--- RECORDS SHOWN ---

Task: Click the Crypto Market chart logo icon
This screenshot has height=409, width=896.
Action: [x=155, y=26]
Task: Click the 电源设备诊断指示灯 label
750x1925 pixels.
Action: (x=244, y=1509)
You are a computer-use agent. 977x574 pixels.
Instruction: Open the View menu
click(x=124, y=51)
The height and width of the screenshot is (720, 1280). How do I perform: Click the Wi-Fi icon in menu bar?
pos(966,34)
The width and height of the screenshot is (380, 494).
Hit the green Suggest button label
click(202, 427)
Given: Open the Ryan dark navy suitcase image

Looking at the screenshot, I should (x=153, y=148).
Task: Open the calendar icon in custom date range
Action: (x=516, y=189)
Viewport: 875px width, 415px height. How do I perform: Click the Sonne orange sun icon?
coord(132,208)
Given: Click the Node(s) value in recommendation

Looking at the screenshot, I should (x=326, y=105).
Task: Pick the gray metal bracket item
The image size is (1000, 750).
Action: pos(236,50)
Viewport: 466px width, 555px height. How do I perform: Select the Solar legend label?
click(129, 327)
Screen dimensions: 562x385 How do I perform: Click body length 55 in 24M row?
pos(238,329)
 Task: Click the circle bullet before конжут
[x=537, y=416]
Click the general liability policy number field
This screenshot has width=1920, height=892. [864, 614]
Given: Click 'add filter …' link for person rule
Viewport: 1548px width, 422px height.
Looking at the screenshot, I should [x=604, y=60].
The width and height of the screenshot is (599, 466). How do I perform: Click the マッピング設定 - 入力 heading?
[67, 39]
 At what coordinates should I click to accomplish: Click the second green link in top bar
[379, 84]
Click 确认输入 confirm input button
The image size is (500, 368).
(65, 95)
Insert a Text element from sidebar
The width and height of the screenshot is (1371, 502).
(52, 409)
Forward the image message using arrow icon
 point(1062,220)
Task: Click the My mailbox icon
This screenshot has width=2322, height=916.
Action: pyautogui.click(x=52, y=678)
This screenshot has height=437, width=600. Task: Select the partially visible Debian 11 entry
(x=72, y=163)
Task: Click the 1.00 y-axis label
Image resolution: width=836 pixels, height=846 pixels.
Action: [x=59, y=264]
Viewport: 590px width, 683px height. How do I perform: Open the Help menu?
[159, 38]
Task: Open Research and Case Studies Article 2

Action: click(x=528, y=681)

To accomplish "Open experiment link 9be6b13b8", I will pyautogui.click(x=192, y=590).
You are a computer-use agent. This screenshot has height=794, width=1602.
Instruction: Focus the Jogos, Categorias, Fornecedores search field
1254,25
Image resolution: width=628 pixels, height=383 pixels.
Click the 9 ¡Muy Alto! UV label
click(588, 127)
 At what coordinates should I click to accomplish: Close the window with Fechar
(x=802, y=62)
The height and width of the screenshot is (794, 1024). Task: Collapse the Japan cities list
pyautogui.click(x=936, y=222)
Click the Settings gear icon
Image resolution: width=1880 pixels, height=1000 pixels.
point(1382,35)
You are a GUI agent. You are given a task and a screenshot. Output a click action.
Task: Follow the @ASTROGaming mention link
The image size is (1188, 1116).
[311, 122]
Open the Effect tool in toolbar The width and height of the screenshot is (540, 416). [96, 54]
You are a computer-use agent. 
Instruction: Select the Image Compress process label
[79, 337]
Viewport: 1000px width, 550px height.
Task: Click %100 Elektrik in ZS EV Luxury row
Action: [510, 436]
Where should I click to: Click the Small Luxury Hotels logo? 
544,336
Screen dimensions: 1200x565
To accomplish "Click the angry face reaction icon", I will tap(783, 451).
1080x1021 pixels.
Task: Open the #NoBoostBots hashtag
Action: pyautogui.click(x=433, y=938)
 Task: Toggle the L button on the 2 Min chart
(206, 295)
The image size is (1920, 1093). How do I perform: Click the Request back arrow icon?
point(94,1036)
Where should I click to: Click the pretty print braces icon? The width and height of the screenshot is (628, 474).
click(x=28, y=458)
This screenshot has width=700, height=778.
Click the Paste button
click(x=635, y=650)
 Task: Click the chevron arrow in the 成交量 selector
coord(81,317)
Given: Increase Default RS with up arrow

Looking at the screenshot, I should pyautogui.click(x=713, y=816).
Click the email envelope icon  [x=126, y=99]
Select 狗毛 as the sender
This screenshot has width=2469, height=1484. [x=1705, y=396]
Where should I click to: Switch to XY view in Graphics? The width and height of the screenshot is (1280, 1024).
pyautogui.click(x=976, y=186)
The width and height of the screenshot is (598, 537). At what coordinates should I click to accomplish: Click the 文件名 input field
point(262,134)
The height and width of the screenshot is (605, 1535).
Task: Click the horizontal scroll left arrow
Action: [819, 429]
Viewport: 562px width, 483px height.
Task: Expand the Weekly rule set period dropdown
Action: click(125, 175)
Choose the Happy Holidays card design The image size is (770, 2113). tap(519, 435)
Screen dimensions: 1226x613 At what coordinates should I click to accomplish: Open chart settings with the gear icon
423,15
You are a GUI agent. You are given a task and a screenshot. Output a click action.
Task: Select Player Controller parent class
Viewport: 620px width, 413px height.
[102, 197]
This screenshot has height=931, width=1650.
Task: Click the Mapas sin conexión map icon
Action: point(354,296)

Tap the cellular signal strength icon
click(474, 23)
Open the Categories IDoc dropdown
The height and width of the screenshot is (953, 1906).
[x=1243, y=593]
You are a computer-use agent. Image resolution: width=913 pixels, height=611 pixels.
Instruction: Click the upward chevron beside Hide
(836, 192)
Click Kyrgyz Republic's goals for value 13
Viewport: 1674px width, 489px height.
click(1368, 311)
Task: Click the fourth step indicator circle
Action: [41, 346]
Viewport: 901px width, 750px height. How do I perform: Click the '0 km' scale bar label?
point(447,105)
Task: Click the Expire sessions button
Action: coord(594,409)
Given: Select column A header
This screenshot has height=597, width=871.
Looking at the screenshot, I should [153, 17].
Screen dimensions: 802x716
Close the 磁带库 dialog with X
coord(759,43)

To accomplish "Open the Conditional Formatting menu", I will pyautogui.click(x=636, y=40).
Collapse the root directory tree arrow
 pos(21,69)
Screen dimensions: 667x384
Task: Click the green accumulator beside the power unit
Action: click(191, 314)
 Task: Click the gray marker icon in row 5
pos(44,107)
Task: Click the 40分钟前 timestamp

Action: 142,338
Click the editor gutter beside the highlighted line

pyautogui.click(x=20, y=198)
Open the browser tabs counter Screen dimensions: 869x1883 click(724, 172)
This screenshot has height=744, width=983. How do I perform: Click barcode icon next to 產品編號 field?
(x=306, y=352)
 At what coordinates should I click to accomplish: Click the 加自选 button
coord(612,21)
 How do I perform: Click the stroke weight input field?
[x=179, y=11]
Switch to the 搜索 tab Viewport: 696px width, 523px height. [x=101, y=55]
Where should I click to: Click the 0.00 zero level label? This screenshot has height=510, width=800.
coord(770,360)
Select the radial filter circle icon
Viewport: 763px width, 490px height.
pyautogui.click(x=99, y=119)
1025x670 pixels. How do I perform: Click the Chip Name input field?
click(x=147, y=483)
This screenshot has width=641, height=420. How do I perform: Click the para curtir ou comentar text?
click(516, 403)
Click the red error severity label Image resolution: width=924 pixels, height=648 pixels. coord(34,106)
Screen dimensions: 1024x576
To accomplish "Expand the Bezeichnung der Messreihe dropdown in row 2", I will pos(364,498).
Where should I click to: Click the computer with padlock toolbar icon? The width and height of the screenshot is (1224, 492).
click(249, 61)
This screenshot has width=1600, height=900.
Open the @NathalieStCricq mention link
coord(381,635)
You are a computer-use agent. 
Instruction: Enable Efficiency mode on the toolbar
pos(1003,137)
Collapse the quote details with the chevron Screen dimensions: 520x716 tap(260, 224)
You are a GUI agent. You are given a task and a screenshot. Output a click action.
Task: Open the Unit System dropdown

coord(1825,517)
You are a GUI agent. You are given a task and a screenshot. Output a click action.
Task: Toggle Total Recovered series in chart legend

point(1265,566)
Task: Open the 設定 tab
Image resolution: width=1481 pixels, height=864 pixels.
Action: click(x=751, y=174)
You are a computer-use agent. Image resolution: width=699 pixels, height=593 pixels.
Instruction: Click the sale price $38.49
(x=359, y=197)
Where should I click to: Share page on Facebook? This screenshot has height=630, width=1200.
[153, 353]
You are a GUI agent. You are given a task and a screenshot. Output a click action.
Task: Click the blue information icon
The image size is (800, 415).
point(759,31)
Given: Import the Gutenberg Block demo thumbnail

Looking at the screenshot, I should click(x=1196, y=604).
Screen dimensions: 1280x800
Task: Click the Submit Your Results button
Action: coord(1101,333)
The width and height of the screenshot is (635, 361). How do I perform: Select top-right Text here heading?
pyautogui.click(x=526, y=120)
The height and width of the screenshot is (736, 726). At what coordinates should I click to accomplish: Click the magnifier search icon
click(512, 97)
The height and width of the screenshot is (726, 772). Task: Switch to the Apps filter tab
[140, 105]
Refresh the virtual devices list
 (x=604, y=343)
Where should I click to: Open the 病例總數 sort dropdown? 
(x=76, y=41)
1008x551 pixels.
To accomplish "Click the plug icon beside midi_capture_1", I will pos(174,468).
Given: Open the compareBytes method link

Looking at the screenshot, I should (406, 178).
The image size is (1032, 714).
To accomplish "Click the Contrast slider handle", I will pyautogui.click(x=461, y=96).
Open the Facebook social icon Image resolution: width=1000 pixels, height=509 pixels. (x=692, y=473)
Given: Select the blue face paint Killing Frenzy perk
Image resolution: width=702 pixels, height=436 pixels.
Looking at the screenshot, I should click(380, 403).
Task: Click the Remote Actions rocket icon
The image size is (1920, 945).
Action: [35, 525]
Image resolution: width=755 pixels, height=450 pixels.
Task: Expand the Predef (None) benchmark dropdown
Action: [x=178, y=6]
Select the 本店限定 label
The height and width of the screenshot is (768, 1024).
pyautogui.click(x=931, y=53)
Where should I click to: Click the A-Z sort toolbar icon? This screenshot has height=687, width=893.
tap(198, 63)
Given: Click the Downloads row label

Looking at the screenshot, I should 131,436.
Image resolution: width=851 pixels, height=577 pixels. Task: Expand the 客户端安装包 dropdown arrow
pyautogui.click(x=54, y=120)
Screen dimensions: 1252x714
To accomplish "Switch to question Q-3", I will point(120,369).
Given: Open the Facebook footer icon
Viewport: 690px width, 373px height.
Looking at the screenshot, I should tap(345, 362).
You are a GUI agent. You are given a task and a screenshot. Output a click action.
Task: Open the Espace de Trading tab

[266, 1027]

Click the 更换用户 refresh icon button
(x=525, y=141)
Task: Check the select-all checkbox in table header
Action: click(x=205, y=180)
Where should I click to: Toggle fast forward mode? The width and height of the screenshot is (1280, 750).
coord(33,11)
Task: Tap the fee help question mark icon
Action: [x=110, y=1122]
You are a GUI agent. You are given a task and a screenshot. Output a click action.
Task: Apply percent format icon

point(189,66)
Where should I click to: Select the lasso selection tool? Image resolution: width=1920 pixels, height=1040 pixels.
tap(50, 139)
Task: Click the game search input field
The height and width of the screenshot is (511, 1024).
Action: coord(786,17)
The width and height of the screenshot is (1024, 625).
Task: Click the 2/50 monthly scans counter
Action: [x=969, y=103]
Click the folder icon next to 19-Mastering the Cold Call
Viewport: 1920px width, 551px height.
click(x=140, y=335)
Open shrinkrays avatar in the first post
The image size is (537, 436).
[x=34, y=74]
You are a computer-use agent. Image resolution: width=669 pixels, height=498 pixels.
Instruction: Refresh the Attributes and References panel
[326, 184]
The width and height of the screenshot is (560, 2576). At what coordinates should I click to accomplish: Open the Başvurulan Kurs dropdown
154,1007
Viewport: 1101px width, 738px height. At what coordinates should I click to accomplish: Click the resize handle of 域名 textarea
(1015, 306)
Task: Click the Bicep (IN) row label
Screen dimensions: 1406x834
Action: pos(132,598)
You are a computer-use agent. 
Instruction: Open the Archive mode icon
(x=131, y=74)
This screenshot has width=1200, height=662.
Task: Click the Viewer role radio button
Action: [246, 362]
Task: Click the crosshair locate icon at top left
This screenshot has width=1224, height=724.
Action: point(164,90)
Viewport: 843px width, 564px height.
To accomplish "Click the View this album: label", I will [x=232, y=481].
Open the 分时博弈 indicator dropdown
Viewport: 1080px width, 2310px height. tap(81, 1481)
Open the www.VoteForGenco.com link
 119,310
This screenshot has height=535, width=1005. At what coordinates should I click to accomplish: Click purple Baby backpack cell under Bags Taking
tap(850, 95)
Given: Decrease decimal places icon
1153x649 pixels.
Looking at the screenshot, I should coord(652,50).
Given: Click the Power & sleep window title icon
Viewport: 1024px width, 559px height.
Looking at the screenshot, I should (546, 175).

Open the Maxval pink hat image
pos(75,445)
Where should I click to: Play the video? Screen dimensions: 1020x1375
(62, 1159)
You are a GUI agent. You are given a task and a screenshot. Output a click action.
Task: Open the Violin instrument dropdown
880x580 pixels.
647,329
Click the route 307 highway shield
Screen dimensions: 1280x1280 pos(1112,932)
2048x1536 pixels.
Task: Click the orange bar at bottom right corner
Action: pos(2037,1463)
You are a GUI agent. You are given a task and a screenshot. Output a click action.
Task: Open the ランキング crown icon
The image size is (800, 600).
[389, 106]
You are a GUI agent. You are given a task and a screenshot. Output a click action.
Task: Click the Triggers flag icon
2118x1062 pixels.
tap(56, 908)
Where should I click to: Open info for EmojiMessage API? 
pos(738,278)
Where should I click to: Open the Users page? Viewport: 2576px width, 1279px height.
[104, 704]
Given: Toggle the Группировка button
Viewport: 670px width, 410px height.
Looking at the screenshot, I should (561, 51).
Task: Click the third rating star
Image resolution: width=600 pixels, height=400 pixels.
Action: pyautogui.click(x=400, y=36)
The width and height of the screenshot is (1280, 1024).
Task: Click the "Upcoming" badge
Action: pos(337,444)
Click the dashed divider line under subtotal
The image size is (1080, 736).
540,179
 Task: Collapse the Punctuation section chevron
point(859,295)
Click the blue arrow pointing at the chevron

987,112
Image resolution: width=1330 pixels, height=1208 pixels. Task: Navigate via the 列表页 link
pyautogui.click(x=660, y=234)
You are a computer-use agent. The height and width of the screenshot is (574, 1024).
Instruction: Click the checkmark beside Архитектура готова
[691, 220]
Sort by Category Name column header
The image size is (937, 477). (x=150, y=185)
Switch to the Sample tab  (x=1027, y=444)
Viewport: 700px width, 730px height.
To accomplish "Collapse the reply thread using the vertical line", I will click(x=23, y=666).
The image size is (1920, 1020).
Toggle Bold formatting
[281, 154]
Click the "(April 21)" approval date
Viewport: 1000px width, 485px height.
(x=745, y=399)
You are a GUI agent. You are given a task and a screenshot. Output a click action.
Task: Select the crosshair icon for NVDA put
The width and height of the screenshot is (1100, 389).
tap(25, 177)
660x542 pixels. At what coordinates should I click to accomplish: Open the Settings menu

---

WHAT TO PRODUCE » Answer with a single number: the count of lines above that contain the string "crosshair".

SOLUTION TO THE PROBLEM » 2